Tak, to „killer” planu finansowego NFZ. W 2025 r. konsekwencje obowiązywania ustawy o minimalnym wynagrodzeniu wyniosą 50 mld zł – a mówimy o planie finansowym, w którym zapisane jest plus minus 200 mld zł.

Czy jest ryzyko, że pieniędzy na leczenie zabraknie w drugiej połowie roku i, zgodnie ze sztywnymi regułami, nie będzie jak uzupełnić luki? Czeka nas zaciskanie pasa w wydatkach na leczenie?

Nie sądzę. Będziemy zmierzać w kierunku tego, że plany finansowe NFZ – począwszy od 2027 roku – będą zawierać wszystkie przyszłe i niekoniecznie znane, ale oszacowane koszty, których obecne plany finansowe nie zawierają.

Tylko pieniędzy ze składek będzie mniej, bo większość przedsiębiorców już w 2026 r. ma płacić niższe składki.

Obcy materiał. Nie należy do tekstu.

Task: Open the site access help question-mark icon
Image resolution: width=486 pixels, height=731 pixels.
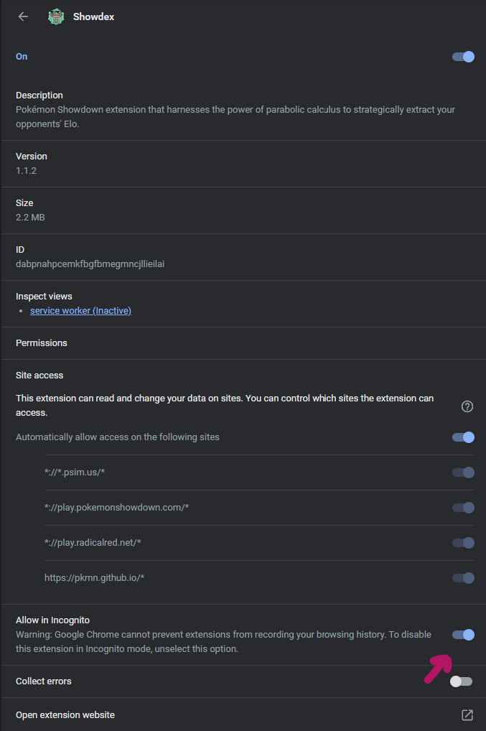Action: (467, 406)
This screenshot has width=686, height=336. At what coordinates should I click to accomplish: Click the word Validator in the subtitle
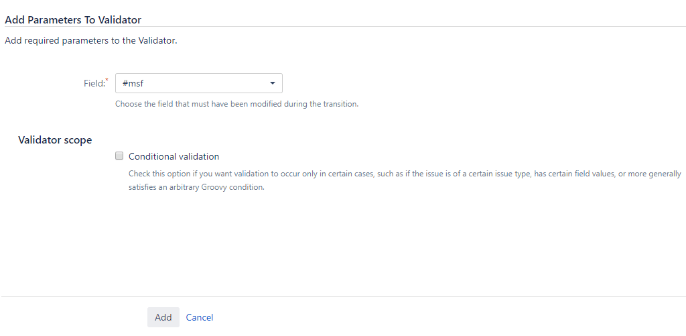pyautogui.click(x=157, y=41)

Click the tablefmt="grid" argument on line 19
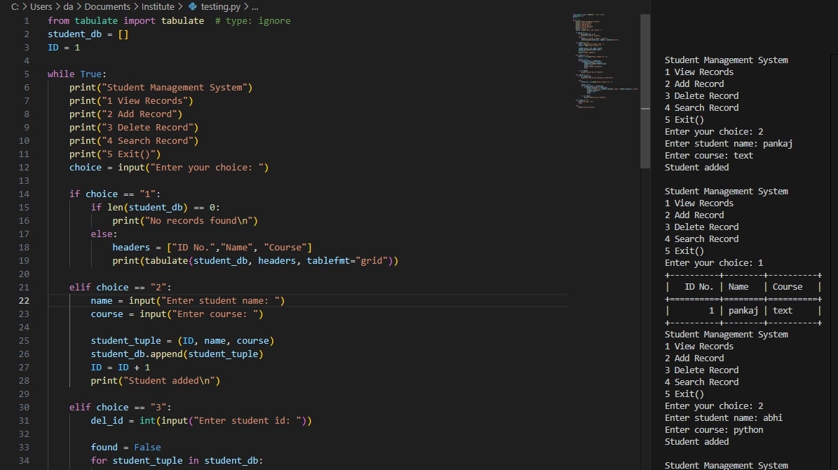[x=347, y=260]
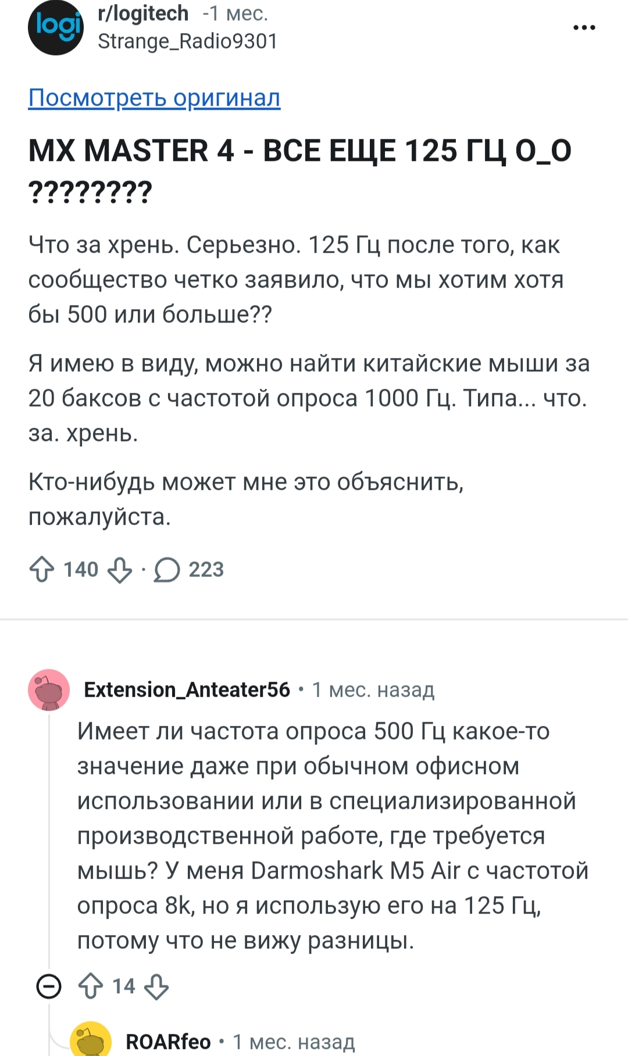This screenshot has height=1056, width=628.
Task: Open ROARfeo's avatar profile
Action: click(x=91, y=1040)
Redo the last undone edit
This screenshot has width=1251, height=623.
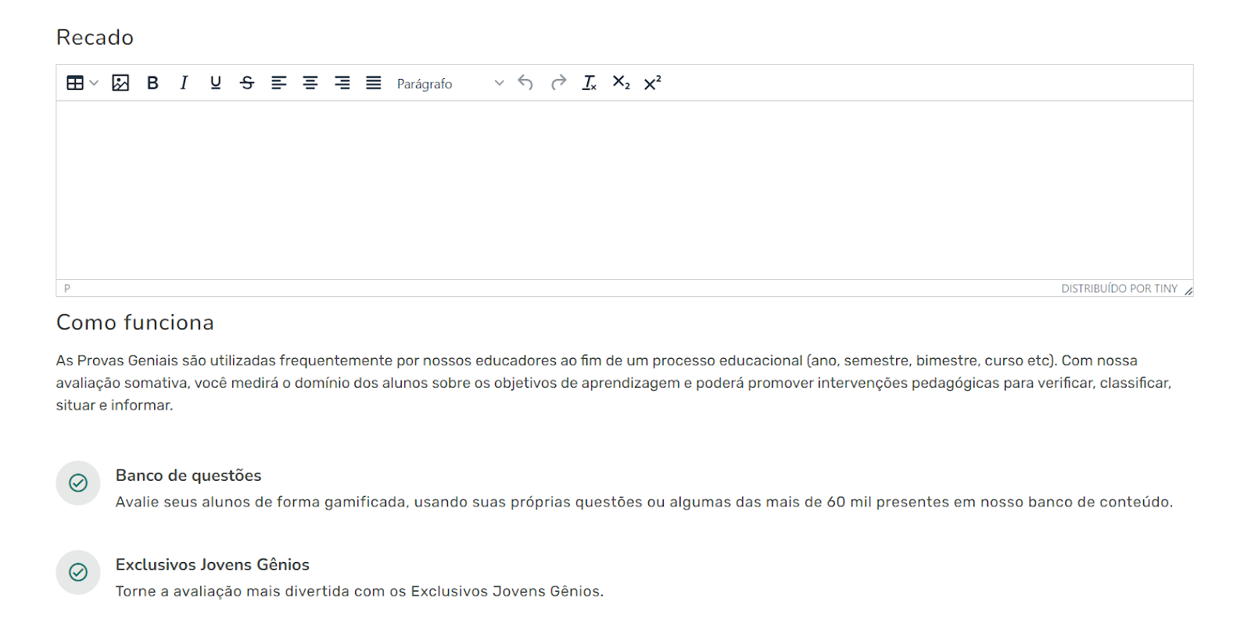[x=558, y=83]
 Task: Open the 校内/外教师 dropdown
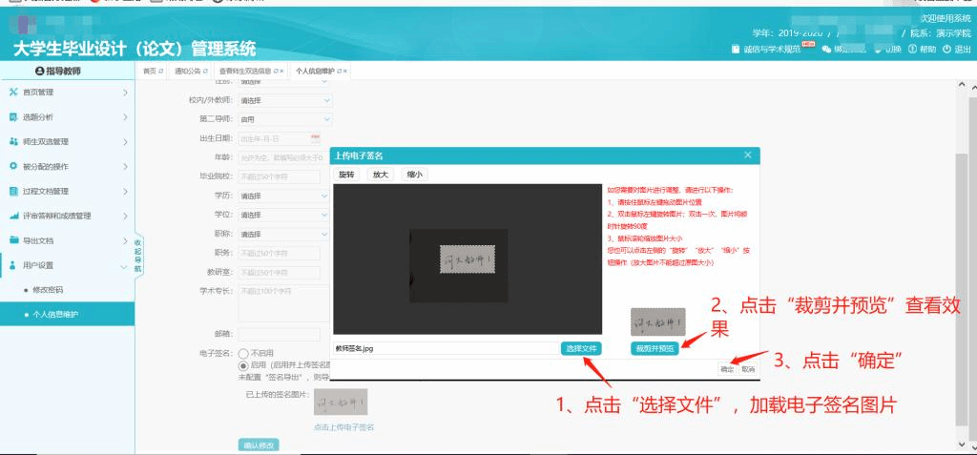tap(284, 99)
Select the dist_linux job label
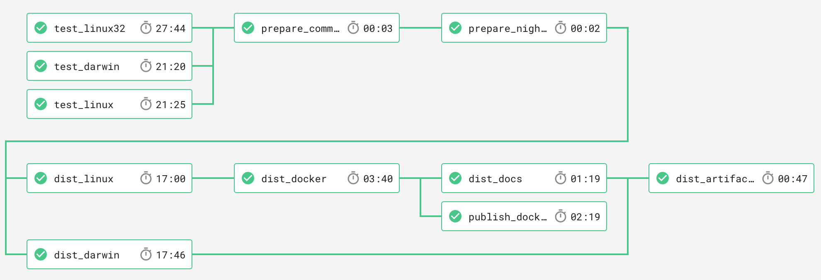 [84, 179]
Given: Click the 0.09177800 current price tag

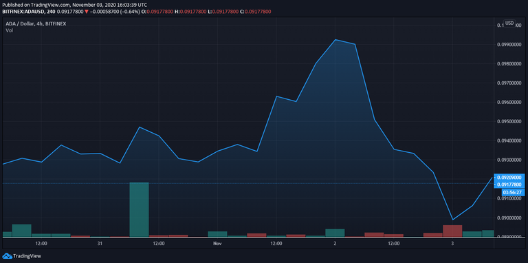Looking at the screenshot, I should 509,185.
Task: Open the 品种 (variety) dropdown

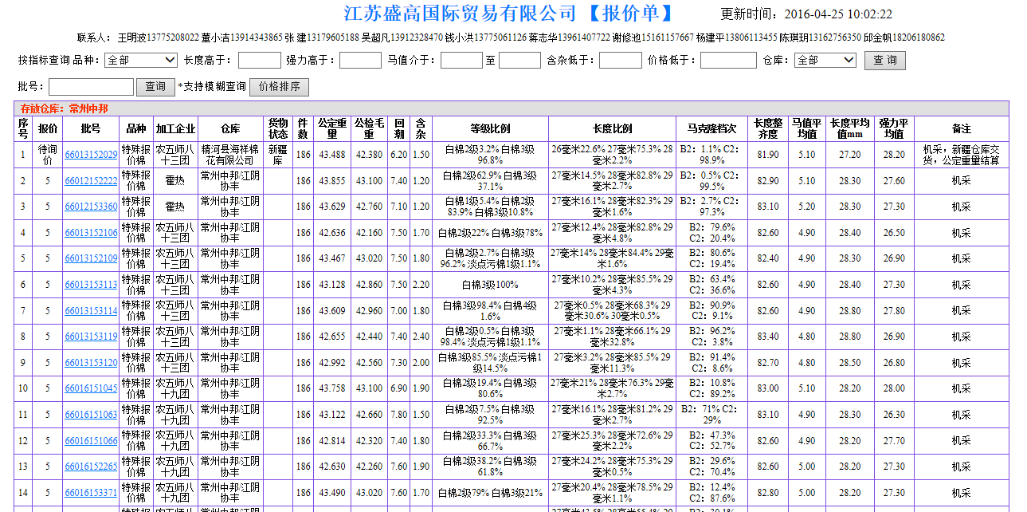Action: click(142, 61)
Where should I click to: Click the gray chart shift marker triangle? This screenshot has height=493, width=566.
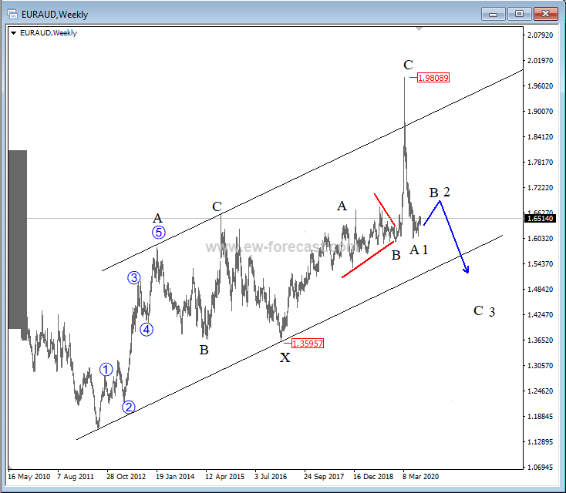tap(418, 29)
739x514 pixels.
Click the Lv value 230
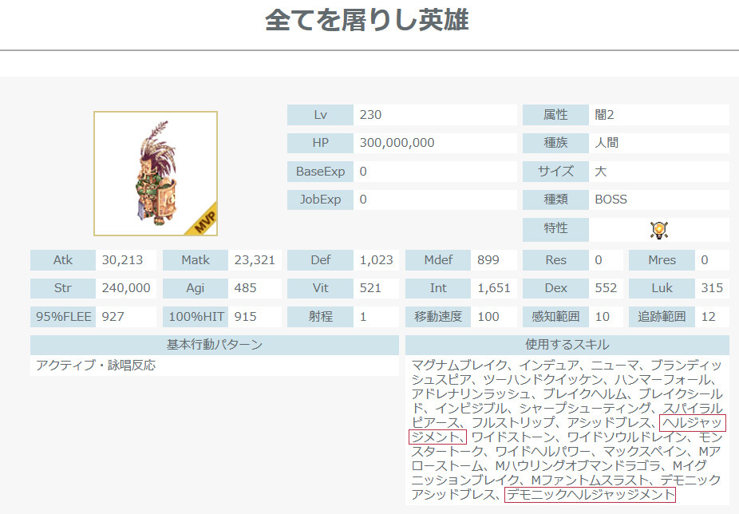[370, 115]
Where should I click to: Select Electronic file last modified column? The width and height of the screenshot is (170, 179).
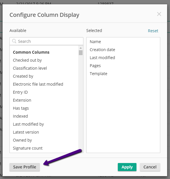tap(38, 84)
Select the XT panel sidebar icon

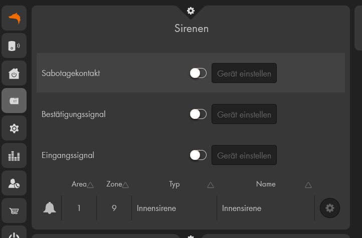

Nie wydaje mi się, że NFZ będzie kupował mniej świadczeń niż obecnie. Społeczeństwo w najbliższych latach będzie się dynamicznie starzało, zatem potrzeby zdrowotne będą się zwiększać.

Czy ma pan poczucie, że politycy rozumieją tę sytuację, skoro niemal zgodnie poparli obniżenie składki zdrowotnej przedsiębiorcom?

Żyjemy w bardzo złożonej rzeczywistości. Dynamika na międzynarodowej scenie politycznej jest taka, że trudno jest pokusić się o jakiekolwiek długoterminowe prognozy. Perspektywa polityczno-zdrowotna nie jest jedyna, choć nie wyobrażam sobie, że będzie ona nieuwzględniona lub pomijana.

Niższe wpływy ze składki zdrowotnej i poleganie w coraz większym stopniu na dotacji z budżetu to sytuacja bezpieczna dla pacjentów?

Oczywiście, że finansowanie składkowe jest bezpieczniejsze, bo jest niezależne od innych czynników, które mają wpływ na budżet państwa. Pieniądze ze składki zdrowotnej nie mogą być przeznaczone na inny cel niż finansowanie świadczeń. Każdy inny pieniądz, który trafia do Narodowego Funduszu Zdrowia, może, ale nie musi być wydany na leczenie. Do reguły 7 proc. minimalnych wydatków na ochronę zdrowia w relacji do PKB wlicza się pieniądze wydane na inwestycje w szpitalach, które na zakup świadczeń nie mają żadnego wpływu.

Skąd wezmą się pieniądze na pokrycie deficytu z 2024 r., czyli ponad 6 mld zł?

Nie mamy innej możliwości niż sfinansować te świadczenia z planu finansowego na 2025 rok.

Ile pieniędzy zabraknie w 2025 r.?

Trudno na tym etapie wykonać stuprocentową kalkulację. Konieczność pokrycia deficytu z ubiegłego roku nie jest jednak niczym nowym.

Minister finansów oczekuje zmian w planie finansowym NFZ na 2025 rok, którego nie podpisał?

Fundusz nie ma wpływu na sposób procedowania planu po wysłaniu go do zatwierdzenia. Wiemy, że trwają rozmowy między resortami zdrowia i finansów. Minister finansów nie zgłaszał oczekiwań pod adresem NFZ.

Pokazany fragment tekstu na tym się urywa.